● EXERCISE DIRECTIONS
Would you reproduce the material from the line with "You are a computer-use agent. This" through the end, requests included, adding -58 to every coordinate number in the answers and leaving everything else as it stands?

● ITEMS
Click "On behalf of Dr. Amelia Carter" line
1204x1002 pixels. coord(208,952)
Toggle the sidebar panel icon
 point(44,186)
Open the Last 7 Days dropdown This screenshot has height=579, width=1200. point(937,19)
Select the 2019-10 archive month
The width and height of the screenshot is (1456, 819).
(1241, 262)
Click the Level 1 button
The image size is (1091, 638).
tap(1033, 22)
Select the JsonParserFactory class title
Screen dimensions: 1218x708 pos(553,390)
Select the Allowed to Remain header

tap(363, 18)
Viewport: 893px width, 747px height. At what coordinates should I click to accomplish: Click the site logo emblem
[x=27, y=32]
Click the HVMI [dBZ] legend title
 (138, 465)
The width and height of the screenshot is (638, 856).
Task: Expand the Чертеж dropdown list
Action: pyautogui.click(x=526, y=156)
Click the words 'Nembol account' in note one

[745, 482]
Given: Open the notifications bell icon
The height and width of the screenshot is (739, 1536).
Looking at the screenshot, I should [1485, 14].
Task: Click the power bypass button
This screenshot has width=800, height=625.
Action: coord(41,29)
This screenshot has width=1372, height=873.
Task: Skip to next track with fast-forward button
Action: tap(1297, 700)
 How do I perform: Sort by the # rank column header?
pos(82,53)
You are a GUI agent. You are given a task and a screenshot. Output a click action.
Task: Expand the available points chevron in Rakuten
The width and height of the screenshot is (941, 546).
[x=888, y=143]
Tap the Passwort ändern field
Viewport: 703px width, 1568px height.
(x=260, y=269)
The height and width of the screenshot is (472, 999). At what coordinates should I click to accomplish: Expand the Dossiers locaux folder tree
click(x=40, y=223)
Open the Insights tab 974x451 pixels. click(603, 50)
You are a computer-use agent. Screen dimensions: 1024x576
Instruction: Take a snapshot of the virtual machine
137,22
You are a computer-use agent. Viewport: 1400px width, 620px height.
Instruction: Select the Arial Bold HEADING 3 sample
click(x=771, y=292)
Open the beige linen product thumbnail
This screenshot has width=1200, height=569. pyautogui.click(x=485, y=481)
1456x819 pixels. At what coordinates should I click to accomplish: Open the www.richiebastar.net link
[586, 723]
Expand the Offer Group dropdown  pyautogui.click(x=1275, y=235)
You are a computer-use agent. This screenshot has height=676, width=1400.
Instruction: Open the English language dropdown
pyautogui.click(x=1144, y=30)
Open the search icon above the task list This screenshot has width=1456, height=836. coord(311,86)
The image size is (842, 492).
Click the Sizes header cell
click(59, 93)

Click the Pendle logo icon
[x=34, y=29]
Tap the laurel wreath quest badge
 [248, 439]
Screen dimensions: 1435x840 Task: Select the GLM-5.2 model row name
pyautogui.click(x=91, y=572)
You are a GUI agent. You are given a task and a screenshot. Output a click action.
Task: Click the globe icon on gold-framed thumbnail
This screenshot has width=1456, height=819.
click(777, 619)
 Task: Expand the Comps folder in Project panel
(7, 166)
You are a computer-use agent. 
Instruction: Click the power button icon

● TASK OUTPUT
You are a computer-use agent. This screenshot has height=676, width=1400.
Instruction: Open the English language dropdown
pyautogui.click(x=1086, y=-28)
Open the search icon above the task list This screenshot has width=1456, height=836. coord(253,28)
The image size is (842, 492).
Click the Sizes header cell
click(1, 35)

Click the Pendle logo icon
[x=-24, y=-29]
Tap the laurel wreath quest badge
 [190, 381]
Screen dimensions: 1435x840 Task: Select the GLM-5.2 model row name
pyautogui.click(x=33, y=514)
You are a GUI agent. You are given a task and a screenshot. Output a click action.
Task: Click the globe icon on gold-framed thumbnail
This screenshot has width=1456, height=819.
click(719, 561)
 Task: Expand the Comps folder in Project panel
(-51, 108)
You are a computer-use agent. 
Instruction: Click the power button icon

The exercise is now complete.